The European Union last month set up the European Agenda on Security to unite efforts. The focus is also on risks posed by jihadists coming back home from the battlefield as hardened warriors with contacts in a global movement.

Places like Berlin, the largest city in Europe’s largest economy, are on the front line. The German government set up a hotline three years ago for citizens to report radical activity.

So far more than 650 Germans have traveled to Syria, according to a senior German security official. They’re among an estimated 4,000 to 5,000 European Muslims, many with Arab immigrant backgrounds, who have exchanged life in a stable country for a place where dissenters are killed.

The group attracts recruits by turning them into heroes, flying the black flag and fighting for a cause, albeit one that beheads or torches hostages.

“They’re hiding behind religious freedoms in Germany as they release their poison.”

Mosques in Germany play a role in radicalising Muslims, said the security official, who spoke on condition of anonymity because of the sensitivity of the issue. Among the perpetrators of the September 11, 2001, attacks in the US were Muslims who had been radicalized as students in the German city of Hamburg.

Many of the mosques are controlled by hard-liners who pass on their loathing of the west to worshipers, according to Berlin-based Islamic scholar Ralph Ghadban.

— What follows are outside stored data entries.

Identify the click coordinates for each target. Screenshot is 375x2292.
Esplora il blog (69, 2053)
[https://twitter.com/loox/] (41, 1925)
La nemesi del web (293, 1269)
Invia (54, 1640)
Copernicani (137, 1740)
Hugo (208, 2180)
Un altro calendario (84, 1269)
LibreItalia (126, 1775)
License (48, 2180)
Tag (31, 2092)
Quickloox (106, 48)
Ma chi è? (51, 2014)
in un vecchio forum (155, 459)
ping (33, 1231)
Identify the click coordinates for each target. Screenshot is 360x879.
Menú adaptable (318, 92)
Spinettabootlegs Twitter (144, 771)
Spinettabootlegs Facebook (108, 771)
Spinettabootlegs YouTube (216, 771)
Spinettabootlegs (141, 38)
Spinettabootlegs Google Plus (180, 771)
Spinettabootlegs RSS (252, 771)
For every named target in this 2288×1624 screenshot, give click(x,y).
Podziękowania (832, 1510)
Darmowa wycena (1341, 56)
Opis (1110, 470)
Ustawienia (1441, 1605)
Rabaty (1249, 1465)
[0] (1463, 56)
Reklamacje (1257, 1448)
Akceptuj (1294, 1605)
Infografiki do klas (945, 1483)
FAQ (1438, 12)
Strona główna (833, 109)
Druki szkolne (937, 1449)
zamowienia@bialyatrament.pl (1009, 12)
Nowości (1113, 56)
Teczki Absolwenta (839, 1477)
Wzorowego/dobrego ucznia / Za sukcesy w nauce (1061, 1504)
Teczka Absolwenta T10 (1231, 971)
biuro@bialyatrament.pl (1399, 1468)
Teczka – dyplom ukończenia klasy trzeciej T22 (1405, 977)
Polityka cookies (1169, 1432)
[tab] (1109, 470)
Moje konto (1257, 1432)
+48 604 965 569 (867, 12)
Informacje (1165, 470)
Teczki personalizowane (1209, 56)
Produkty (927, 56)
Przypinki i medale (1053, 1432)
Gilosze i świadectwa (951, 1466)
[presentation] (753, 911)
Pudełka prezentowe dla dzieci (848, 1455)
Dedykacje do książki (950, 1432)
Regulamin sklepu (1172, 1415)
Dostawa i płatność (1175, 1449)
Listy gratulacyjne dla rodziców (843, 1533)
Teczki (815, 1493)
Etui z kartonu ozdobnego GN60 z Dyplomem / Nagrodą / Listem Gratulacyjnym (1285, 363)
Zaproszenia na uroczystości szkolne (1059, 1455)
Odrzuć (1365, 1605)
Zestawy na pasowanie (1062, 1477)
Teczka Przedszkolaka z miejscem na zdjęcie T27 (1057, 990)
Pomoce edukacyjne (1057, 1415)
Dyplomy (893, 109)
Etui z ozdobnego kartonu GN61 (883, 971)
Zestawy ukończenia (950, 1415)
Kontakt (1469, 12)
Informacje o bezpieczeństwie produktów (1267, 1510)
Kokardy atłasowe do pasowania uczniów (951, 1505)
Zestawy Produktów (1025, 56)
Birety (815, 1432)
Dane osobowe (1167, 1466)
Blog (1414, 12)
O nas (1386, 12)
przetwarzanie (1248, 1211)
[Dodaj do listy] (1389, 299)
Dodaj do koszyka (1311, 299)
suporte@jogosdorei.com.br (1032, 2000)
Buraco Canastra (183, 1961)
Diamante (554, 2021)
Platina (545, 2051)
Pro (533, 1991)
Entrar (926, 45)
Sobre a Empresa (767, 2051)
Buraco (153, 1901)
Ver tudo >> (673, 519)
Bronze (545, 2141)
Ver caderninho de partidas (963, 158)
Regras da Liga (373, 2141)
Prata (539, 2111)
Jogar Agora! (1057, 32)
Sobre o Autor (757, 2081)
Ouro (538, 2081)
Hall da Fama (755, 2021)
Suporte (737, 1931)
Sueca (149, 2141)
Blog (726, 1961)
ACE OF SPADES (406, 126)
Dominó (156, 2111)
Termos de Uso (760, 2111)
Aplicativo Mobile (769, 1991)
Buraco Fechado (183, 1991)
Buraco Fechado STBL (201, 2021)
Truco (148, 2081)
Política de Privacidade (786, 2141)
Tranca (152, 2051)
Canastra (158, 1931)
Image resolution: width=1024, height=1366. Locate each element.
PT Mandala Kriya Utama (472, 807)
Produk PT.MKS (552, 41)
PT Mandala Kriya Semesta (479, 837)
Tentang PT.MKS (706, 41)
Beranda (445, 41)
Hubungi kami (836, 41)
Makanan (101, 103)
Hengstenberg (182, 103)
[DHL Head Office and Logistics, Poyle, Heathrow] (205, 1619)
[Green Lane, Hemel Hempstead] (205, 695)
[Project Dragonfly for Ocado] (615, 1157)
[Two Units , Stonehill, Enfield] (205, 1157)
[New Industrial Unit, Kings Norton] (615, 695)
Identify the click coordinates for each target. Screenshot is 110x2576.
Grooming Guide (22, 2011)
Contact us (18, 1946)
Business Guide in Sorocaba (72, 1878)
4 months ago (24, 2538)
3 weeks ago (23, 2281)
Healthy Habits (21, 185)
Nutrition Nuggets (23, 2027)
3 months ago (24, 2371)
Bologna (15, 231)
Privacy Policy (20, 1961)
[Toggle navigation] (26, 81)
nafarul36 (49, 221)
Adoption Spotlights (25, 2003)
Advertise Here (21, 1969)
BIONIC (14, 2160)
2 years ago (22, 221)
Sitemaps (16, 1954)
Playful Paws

“They’re hiding behind religious freedoms in Germany as they release their poison,” said Ghadban.

One of those affected was a relative of Kamal al-Dawood, a 36-year-old Lebanese-born man who delivers pizzas in Hennigsdorf outside Berlin. When other family members heard he was planning to go to Syria, they went to the northwest city of Bremen to find him and stop him.

“They gave him a piece of their mind, forced him to shave his beard and told him he would be harming the clan if he went,” al-Dawood said on a subway ride in Berlin.

Ignorance blamed

About 90 per cent of jihadists joining Islamic State are male, with an average age of 26 and rather poor education, the security official said. Women who go are much younger. About 200 jihadists have come back, with returnees facing trial.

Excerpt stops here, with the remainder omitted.